- **What you are asked to do**
Starting at the line that holds "The height and", quote every line through the end of the records, both boundary lines included. Omit the pictures.

*** Data for this exercise ***

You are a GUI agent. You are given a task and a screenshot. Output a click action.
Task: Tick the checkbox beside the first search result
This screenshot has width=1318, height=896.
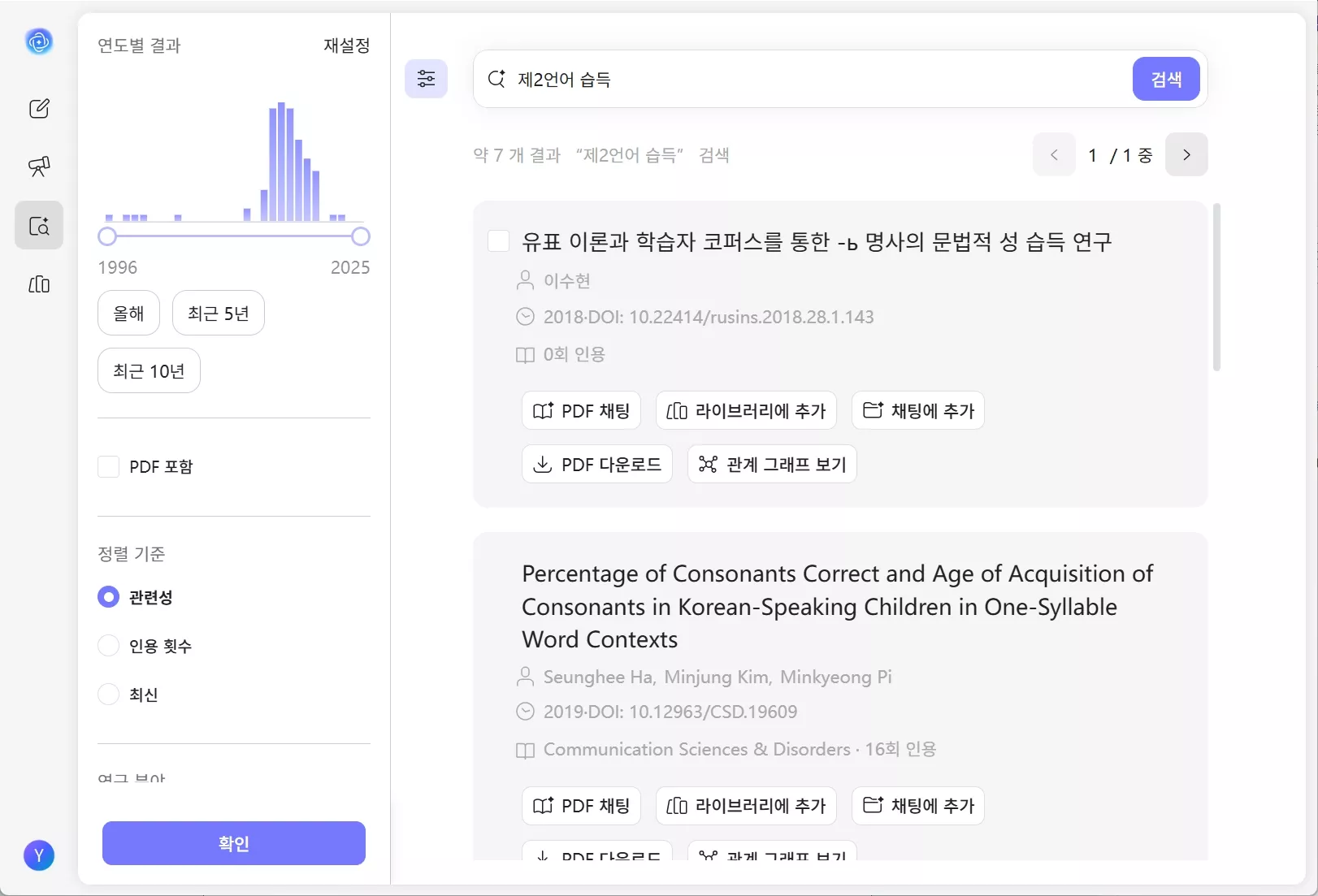[x=498, y=240]
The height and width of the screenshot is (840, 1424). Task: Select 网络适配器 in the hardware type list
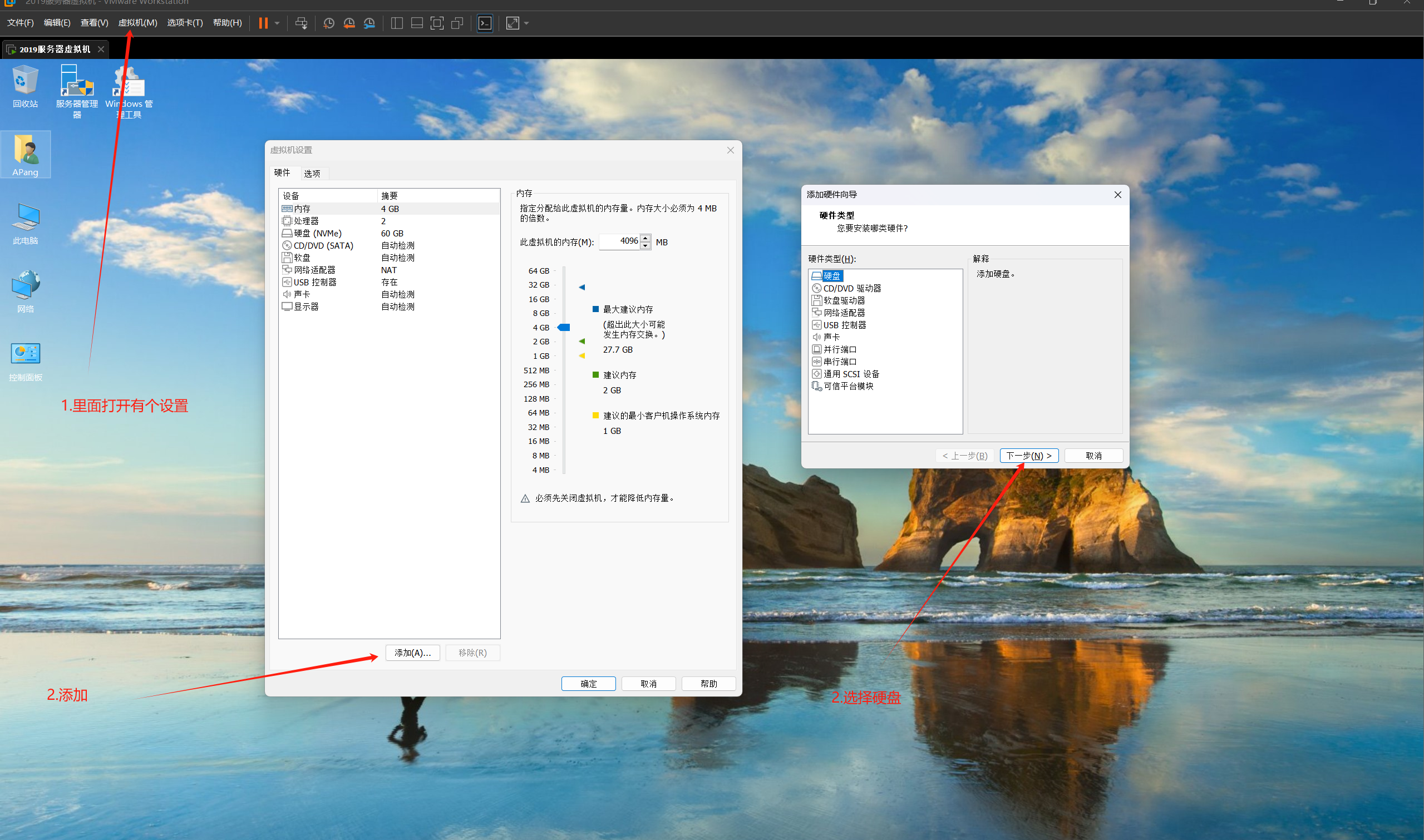844,313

*** End of Data for this exercise ***

- **Completed task**
The height and width of the screenshot is (840, 1424). Task: Select 网络适配器 in the hardware type list
844,313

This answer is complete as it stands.